Re: Moslems in the arctic (was: Metric Time (was Re: Why not 13 months? (Was La Systeme Metrique))
15 Oct 95 19:47:22 GMT
firstname.lastname@example.org (Joel Rubin) writes:
>I should assume that if it ever came up, as with most religious codes of laws,
>they would find some way around it. After all, surely suicide is a worse sin
>under Islam than breaking a fast. (It is illegal under Jewish law to risk
>one's life by fasting on Yom Kippur.)
Islam is pretty good about giving people leeway on certain things. For
instance you don't have to go on the Hajj to Mecca if you can't afford
it. One of the biggest charaties in the Muslim world funds poor people
who don't have the money to get to Saudi Arabia on their own. Also, if
you are too sick to travel there, that's OK too. You don't have to fast
during Ramadan if you are a child, an invalid, pregnant, or menstruating.

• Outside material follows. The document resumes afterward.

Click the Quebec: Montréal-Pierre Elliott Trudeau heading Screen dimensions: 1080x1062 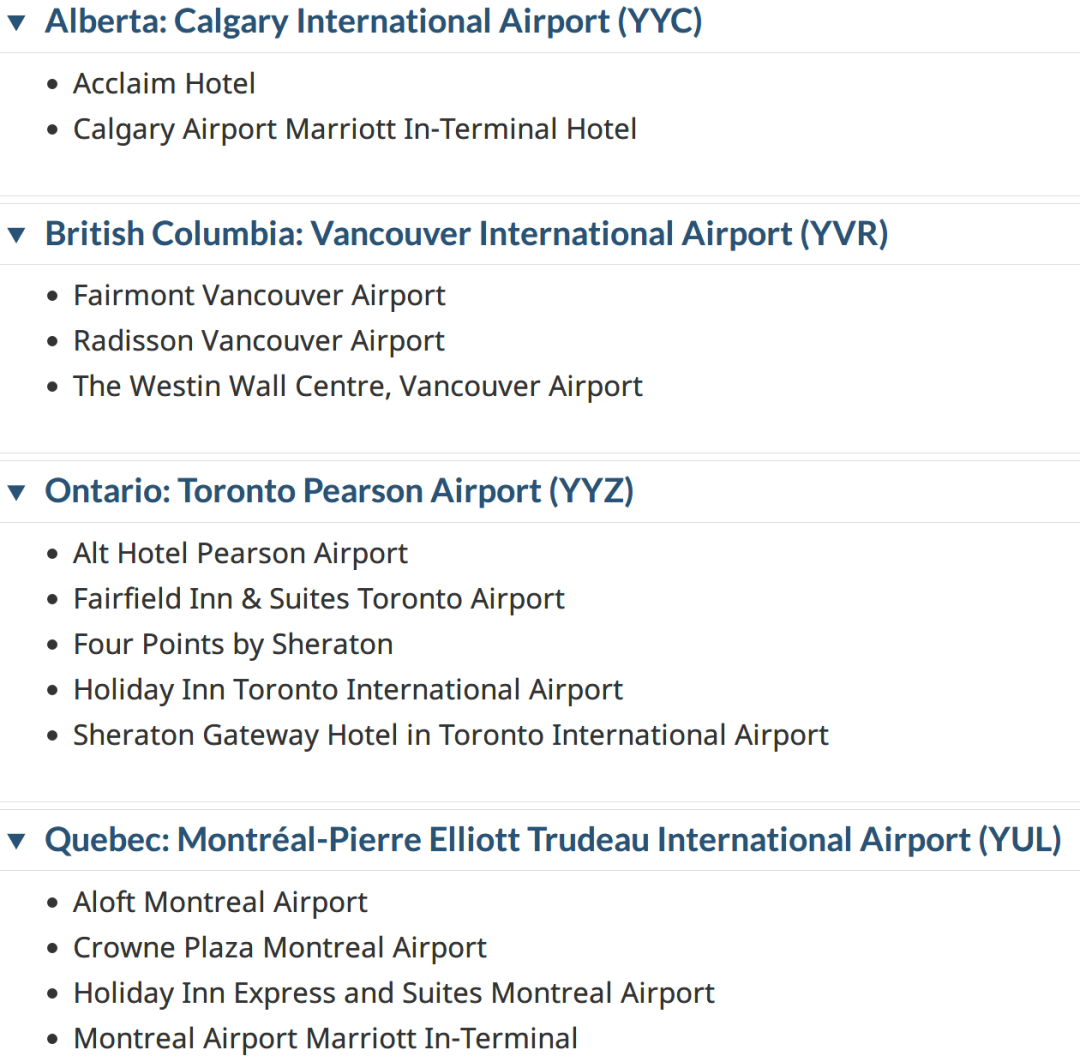click(x=553, y=840)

>I once read that the Iranian Shi'ites have some sort of temporary marriage for
>young people in lust. (I'll let someone who knows what he's talking about
>confirm or deny or explain that.)
Um, no. If you want to get it on, you have to get married first. If you
get it on and you're not married, you soon will be. :) Since family is so
important in Islam, divorce is frowned upon and considered a great
tragedy for all involved. A "temporary marriage" would be a repulsive
idea for most Muslims.
>Make a strict enough law and people will find the loopholes. (In the case of
>religious laws, it seems to be the religious authorities who find the
This is because if you make a religion TOO strict, it becomes unworkable.
For example: you are not allowed to use electricity during Shabbat, so
all the elevators and lights in Israel are on timers. Hospitals are
allowed to use electricity, since they are giving their patients a chance
to celebrate Shabbat in the future. If the religious authorities didn't
allow ANY electricity, the country would be in big trouble.